▶ Task to carry out
Write out everything from the first of the rows down to the line that contains "point(1423,33)", including both of those lines, without changing a character.

(Stored data entries)
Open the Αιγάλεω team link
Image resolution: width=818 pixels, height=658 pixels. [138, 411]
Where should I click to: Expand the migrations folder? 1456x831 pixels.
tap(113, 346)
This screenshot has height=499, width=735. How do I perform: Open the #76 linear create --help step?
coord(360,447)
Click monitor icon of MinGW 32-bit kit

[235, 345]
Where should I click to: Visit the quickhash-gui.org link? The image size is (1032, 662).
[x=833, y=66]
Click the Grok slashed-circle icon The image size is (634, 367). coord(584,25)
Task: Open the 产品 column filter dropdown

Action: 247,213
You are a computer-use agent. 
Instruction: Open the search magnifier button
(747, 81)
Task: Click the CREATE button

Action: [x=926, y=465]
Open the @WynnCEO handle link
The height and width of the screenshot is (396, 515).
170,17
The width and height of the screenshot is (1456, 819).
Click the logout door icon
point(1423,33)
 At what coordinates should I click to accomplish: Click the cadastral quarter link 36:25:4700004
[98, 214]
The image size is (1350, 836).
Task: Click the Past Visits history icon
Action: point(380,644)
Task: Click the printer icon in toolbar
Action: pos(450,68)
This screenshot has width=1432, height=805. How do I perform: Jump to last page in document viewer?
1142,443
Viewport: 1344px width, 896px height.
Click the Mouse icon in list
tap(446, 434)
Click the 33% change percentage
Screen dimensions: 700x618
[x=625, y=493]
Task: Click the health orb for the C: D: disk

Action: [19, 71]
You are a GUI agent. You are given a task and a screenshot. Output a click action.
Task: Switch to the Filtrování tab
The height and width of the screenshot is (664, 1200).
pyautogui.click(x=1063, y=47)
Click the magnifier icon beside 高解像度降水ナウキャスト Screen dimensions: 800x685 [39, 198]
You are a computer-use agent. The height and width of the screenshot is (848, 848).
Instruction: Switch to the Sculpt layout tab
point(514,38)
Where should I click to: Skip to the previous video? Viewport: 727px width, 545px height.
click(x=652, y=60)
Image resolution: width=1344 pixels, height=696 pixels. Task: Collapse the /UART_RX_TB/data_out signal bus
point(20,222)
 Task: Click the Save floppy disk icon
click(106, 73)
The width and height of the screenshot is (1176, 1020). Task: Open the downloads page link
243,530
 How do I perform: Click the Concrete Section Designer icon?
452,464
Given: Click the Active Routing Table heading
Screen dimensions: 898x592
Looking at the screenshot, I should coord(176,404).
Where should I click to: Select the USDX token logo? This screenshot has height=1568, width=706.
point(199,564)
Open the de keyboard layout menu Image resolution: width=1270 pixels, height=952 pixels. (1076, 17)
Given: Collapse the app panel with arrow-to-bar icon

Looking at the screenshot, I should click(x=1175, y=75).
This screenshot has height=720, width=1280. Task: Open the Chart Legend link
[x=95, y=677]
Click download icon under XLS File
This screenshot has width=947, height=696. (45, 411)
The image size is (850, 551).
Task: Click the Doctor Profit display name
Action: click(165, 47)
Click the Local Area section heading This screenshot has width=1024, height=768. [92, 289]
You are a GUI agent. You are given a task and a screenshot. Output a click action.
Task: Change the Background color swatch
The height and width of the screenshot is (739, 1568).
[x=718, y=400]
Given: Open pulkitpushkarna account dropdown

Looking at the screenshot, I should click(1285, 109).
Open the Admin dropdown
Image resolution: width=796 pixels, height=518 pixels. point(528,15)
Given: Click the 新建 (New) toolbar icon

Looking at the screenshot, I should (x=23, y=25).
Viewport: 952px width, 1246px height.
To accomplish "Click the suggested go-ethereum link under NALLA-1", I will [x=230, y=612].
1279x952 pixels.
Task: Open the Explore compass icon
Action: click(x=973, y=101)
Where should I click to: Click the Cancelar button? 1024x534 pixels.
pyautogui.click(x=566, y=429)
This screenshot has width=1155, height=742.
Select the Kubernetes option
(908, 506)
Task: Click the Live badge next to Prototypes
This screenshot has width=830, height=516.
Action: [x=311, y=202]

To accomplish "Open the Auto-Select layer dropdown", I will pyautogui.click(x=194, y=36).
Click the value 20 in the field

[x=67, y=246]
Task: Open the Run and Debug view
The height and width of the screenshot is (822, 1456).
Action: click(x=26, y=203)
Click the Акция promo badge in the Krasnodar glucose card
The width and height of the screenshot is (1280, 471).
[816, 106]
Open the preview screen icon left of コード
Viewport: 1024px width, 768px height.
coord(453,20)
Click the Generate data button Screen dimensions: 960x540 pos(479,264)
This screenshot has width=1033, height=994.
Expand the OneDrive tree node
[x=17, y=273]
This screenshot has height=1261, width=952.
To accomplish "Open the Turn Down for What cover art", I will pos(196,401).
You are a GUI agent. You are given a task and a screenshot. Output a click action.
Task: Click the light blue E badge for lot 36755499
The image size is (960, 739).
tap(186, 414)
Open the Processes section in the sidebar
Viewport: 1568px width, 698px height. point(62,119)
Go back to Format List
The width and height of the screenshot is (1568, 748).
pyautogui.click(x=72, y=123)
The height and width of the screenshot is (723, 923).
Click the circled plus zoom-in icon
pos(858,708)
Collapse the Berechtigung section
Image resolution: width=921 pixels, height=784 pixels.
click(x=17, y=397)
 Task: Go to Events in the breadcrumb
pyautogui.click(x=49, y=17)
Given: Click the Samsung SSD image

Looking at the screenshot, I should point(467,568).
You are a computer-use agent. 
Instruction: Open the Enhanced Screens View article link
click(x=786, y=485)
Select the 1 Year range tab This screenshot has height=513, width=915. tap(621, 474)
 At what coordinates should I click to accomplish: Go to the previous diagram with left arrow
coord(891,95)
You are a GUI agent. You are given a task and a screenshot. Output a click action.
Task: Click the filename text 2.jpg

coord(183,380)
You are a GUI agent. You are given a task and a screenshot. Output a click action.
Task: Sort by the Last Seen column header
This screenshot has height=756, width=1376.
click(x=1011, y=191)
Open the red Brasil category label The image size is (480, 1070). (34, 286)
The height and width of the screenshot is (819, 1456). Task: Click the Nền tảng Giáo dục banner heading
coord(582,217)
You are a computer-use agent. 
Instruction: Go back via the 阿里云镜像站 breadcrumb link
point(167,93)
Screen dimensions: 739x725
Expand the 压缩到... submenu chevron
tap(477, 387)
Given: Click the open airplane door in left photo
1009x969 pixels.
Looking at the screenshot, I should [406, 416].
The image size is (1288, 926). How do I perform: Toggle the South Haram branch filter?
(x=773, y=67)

▶ Response for this exercise
Open the Αιγάλεω team link
Image resolution: width=818 pixels, height=658 pixels. [138, 411]
Where should I click to: Expand the migrations folder? 1456x831 pixels.
tap(113, 346)
This screenshot has height=499, width=735. How do I perform: Open the #76 linear create --help step?
coord(360,447)
Click monitor icon of MinGW 32-bit kit

[235, 345]
Where should I click to: Visit the quickhash-gui.org link? The image size is (1032, 662).
[x=833, y=66]
Click the Grok slashed-circle icon The image size is (634, 367). coord(584,25)
Task: Open the 产品 column filter dropdown

Action: 247,213
You are a computer-use agent. 
Instruction: Open the search magnifier button
(747, 81)
Task: Click the CREATE button

Action: [x=926, y=465]
Open the @WynnCEO handle link
The height and width of the screenshot is (396, 515).
170,17
The width and height of the screenshot is (1456, 819).
Click the logout door icon
point(1423,33)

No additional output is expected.